A cozinha da minha avó era um espaço enigmático e dicotômico. Os armários presentes do chão ao teto nas três paredes a deixavam imponente. Como se guardasse grandes segredos que só minha avó era portadora das respostas de seus enigmas. Ao mesmo tempo era claustrofóbica, onde no seu centro, havia uma pequena mesa com três banquinhos de madeira. Como quem diz: não é um espaço para todo mundo. Faça o que é preciso e vá embora.
Do lado da geladeira havia um freezer típico anos 90. Marrom combinando com as cores neutras de todos os outros pontos chave do espaço. Quando criança me parecia grande o suficiente e eu pensava que caberia todinha ali dentro. Mas nunca me aventurei em testar, me parecia palpável que se ali entrasse, ali eu ficaria. Seria tarde demais até minha avó se dar conta da minha falta. Ou o lugar perfeito pra me manter caso se cansasse de me criar.
O sol iluminava todo espaço pela porta de vidro. O calor que vinha de fora se misturava com os preparos no forno de dentro. Bolos, pães, pudins. Quase sempre doces. Um elemento para disfarçar a amargura de quem os preparava. Incluindo todas as frutas da fruteira, que eram de plástico. Falsas, mais uma vez para imitar a vida de um comercial de margarina que nunca existiu.
Com meus cachinhos dourados, mas sem gosto por mingau, pedi para participar desse processo. Para também sentir esse calor. Mas logo a resposta vinha como o piso frio marrom e sem graça. Se eu não soubesse o que fazer, erraria tudo. Causaria estrago. Estaria importunando e dando mais trabalho. Cozinha não era lugar para desperdício.
Mas o desperdício era palpável. Em suas diversas portas de tamanhos planejados, muita coisa vencida estava ali para preencher espaço. Minha avó é uma pessoa de exageros. Suas viagens ao mercado duravam quatro horas e suas compras vinham em valores exorbitantes. Se pensasse em comprar um pacote de bolacha, levava logo cinco. Apenas um era aberto. E muitas vezes encontrava o caminho do lixo, pois seu conteúdo murchava. Os outros pacotes aguardam sua vez ansiosos. A maioria deles não veria novamente a luz do sol, uma saída do abafado armário de madeira para o breu aterrorizante do saco de lixo.
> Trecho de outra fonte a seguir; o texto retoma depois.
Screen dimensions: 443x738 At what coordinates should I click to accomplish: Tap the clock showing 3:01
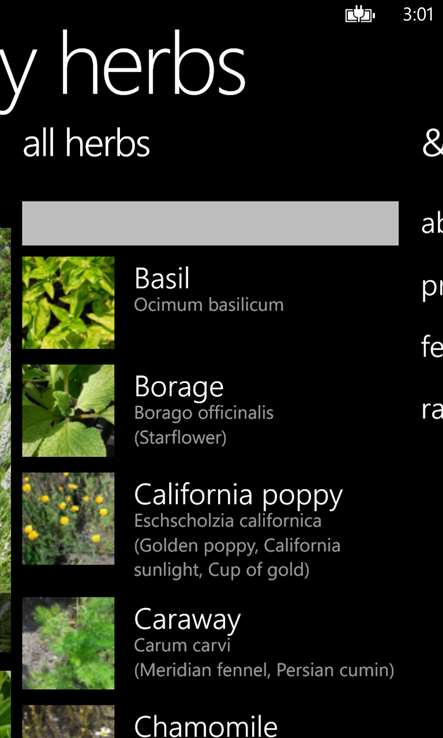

Todo seu exagero em coisas era uma estratégia de compensação para tudo aquilo que faltava nas suas relações. Ou pelo menos na sua relação comigo. Até seu café era doce demais. E ela nem gostava de café.
Os anos foram deixando a cozinha mais fria. O fogão quase não mais trabalhava. O congelador se enchia daquilo que era rápido e fácil, para tapar nossos buracos do estômago. Nunca fizemos jantares e almoços em família. Não cozinhamos para as visitas. Cada uma comia no seu horário. Antes era “o almoço está pronto vai se servir” e depois passou a ser “esse negócio na pia está sendo descongelado porque você vai comer?”.
Um dia resolvi fazer um brownie. Fui vigiada a cada passo. Julgada. Recebi palpites não solicitados. Eu deveria seguir regras que sequer estavam na minha receita. Lavei os utensílios. O brownie ficou inteiro pra mim. Nunca mais tentei nada ali. O dia parecia mais escuro. O ambiente mais frio. Eu não pertencia. Foi um teste no qual eu não passei.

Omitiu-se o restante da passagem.